> [STATED EXERCISE]:
Convert the rows into a numbered list, starting at the line that contains "Task: Open the notification bell in sidebar" and stopping after the line that contains "Action: (x=20, y=184)". Leave out any blank lines and include nothing beyond that range.

> [INPUT DATA]:
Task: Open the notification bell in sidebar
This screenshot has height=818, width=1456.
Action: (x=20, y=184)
...
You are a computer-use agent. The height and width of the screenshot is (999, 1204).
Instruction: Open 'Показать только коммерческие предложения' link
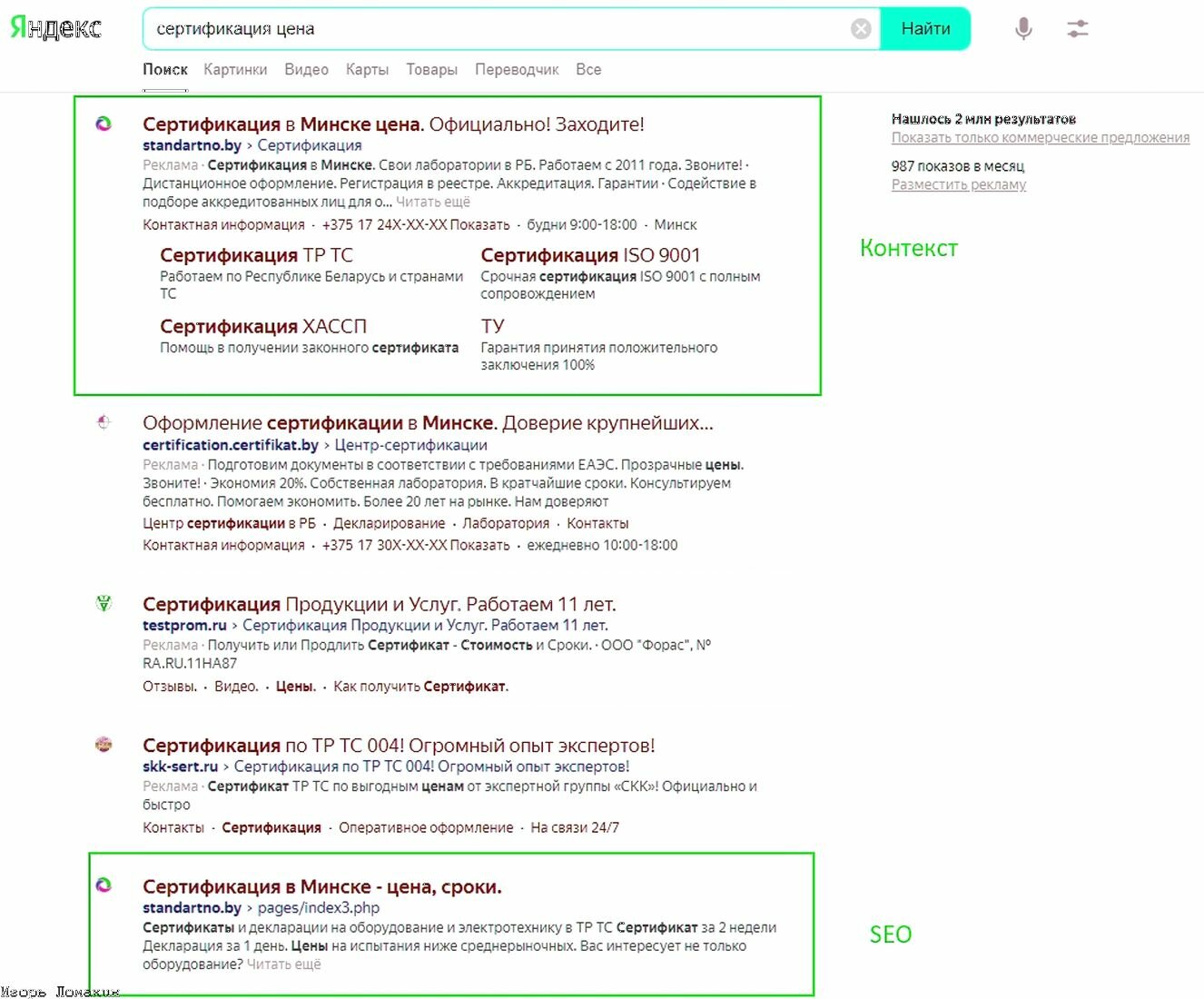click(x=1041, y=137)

> [ANSWER TO THE TASK]:
1. Task: Open the notification bell in sidebar
2. This screenshot has height=818, width=1456.
3. Action: (x=20, y=184)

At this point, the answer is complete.